Money is talking loudly to BP, even without Mr. Obama’s recent threat of a presidential “kick” to the company’s backside.
“Stopping the blowout is absolutely their top priority,” says Robert Bryce, an energy expert at the Manhattan Institute. Executives at BP “have no other priority as a company. This is it. The longer the blowout continues the worse it gets for BP, period.”
As long as oil is spilling, the ultimate tab for the mess is climbing — with the possibility that BP might even have to sell prized assets to cover the bill. And regarding the oil that’s already in the Gulf of Mexico, some analysts say BP saves money by snaring as much oil as possible before it washes ashore.
“Clearly, BP will want to fight this battle offshore,” stock analysts at Credit Suisse wrote in a report on June 2. The company has reported skimming 321,000 barrels of oil so far — which may be nearly one-fifth of the spill, the analysts said.

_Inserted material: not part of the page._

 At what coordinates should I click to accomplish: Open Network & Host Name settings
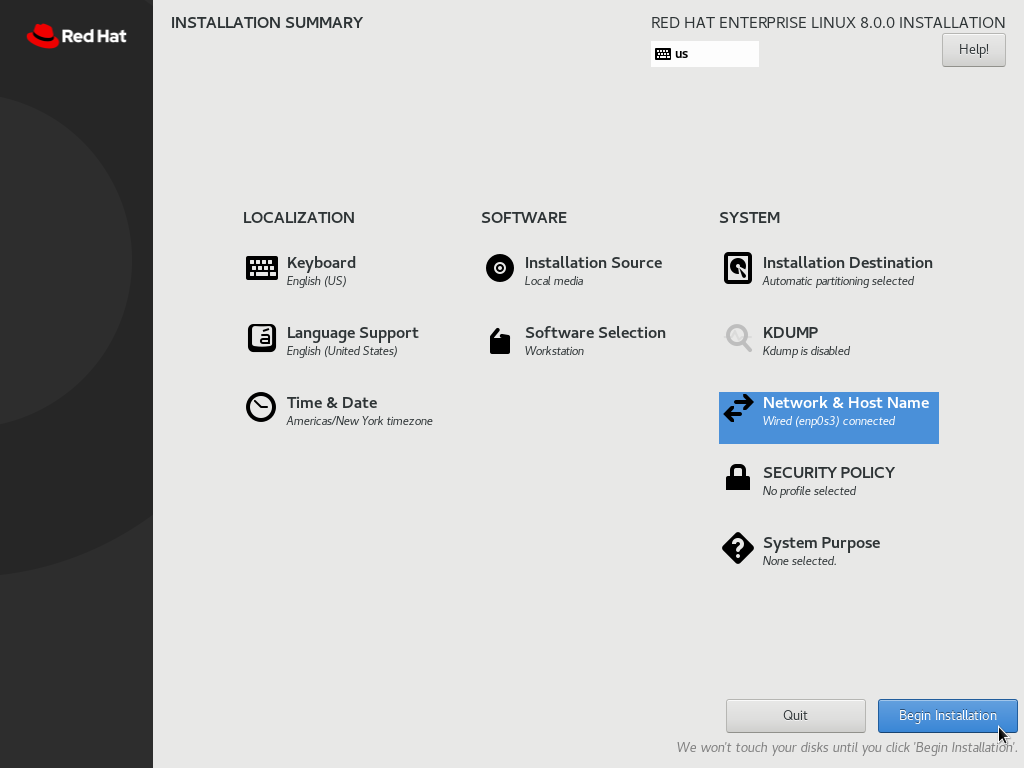point(845,403)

The financial imperative for BP is visible in its stock price, which has fallen by roughly half since the April explosion at the Deepwater Horizon rig the firm was operating.
All this doesn’t mean that BP’s financial interests are exactly aligned with those of Uncle Sam.

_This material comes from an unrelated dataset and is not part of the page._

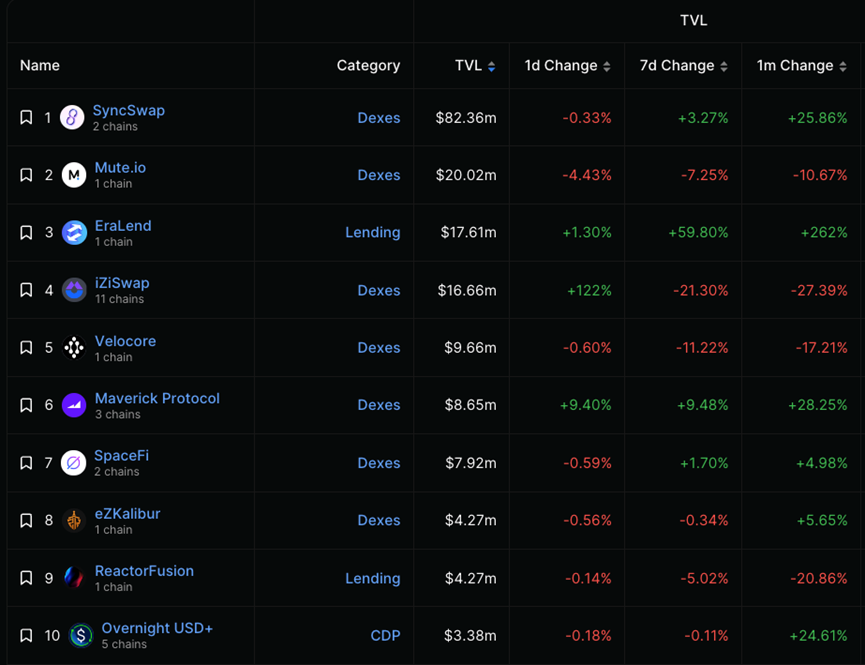Open the eZKalibur protocol link
Image resolution: width=865 pixels, height=665 pixels.
(127, 514)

BP is paying cleanup costs, for example, because it has to under a U.S. law passed after the Exxon Valdez spill. Various private-sector and government parties hope to get the firm to pay some costs that BP won’t agree to. Sizable financial court battles seem likely.
U.S. politicians have also put pressure on BP to stop paying dividends in order to make sure it has funds on hand to cover spill-related liabilities. BP hasn’t announced what action it may take on that front.
Canceling those payouts to shareholders is not something it wants to do. For one thing, it could push the share price down even more if the move prompted some investors to sell in frustration. Refusing to slash the dividend could expose the firm to more public criticism in the U.S.
In fact, part of the reason for BP’s stock price plunge is uncertainty about whether BP will face new legal liabilities or additional political penalties from Washington or state governments. On Thursday, Florida’s attorney general demanded a $2.5 billion escrow payment from the firm to cover potential damage from the spill.
Even to the degree that BP feels a strong financial incentive to stop the spill and contain the environmental impacts, some analysts also caution that government has good reason to be demanding information from the firm and exerting pressure. Companies, like individuals, aren’t always able to respond successfully to a crisis — even when they have a financial interest in doing so.
But behind all the adversarial drama between BP and the Obama administration, analysts say there’s no doubt of the company’s basic financial incentive.
“Certainly it’s in their best interest to stop the flow as soon as they can,” says Philip Weiss, a securities analyst at Argus Research.